▸ **TRY IT**:
Skipping all pictures, print exactly the lines below from the one with "Task: Uncheck Enable Event Tracking" through the final line.

[SUPPLIED MATERIAL Boundary: Start]

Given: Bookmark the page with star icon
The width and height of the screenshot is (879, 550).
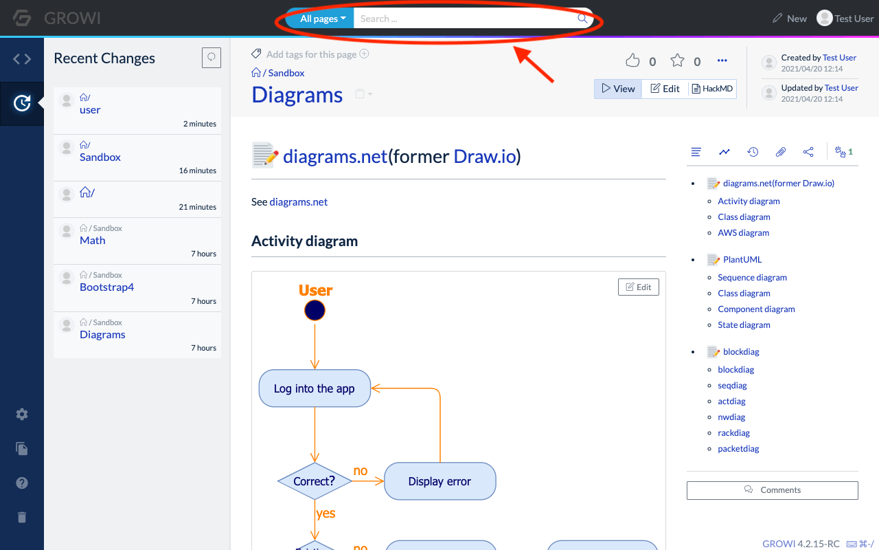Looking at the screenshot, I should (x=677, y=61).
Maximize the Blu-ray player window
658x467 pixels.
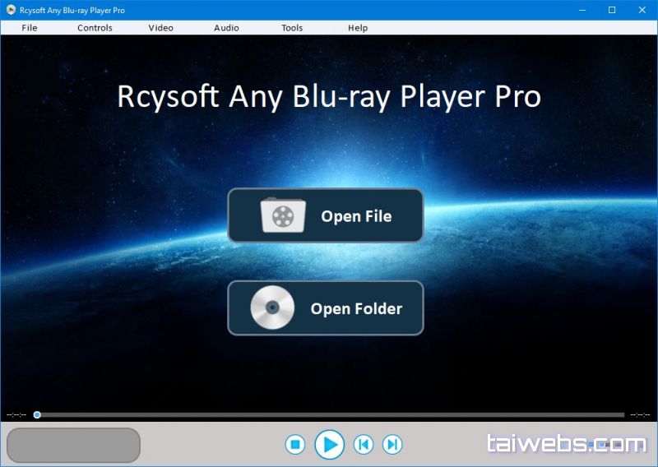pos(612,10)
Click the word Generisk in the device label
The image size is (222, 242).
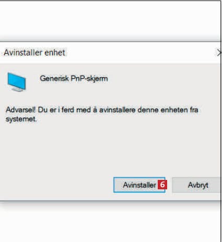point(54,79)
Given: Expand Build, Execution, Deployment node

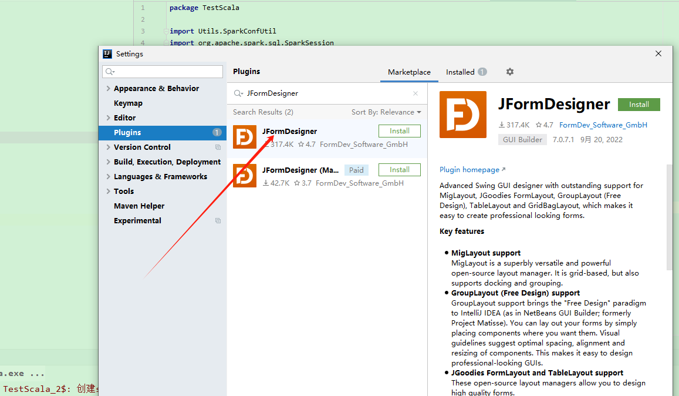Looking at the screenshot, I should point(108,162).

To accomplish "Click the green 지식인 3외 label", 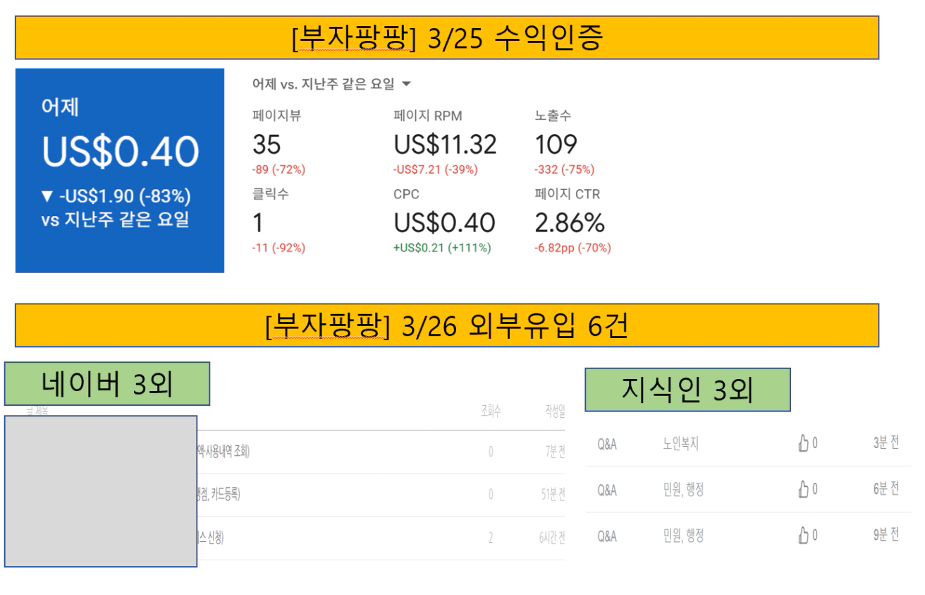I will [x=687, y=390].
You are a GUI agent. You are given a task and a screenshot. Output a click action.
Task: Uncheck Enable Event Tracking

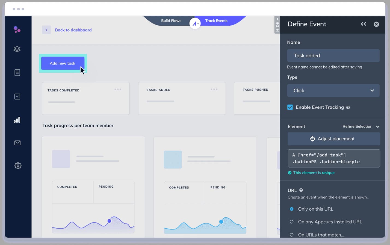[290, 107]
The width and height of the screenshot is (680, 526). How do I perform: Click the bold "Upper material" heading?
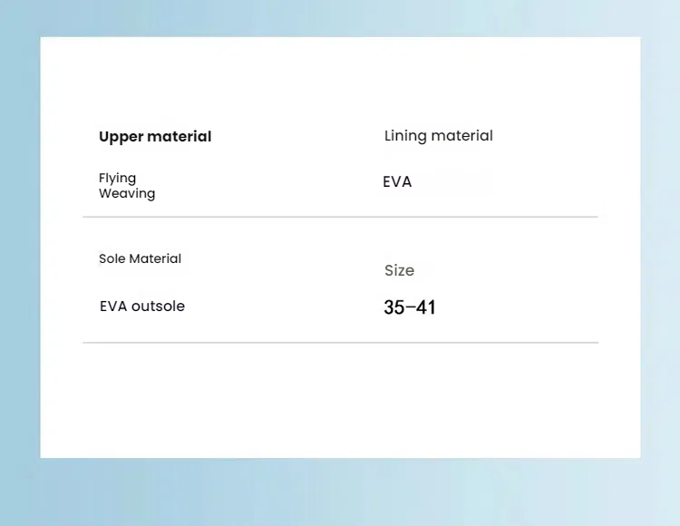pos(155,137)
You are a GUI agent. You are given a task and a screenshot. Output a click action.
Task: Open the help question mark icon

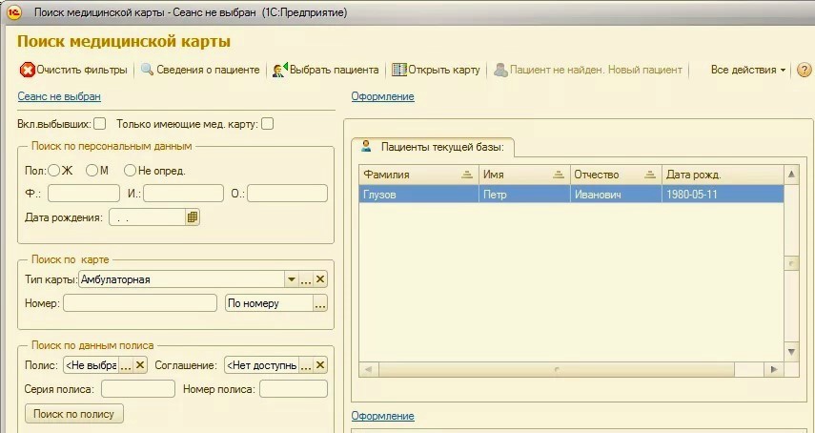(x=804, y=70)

[SUPPLIED MATERIAL Boundary: End]

▸ **RESPONSE AREA**:
Task: Uncheck Enable Event Tracking

[290, 107]
The width and height of the screenshot is (680, 526). How do I perform: Click the bold "Upper material" heading?
pos(155,137)
You are a GUI agent. You are given a task and a screenshot. Output a click action.
Task: Open the help question mark icon

(x=804, y=70)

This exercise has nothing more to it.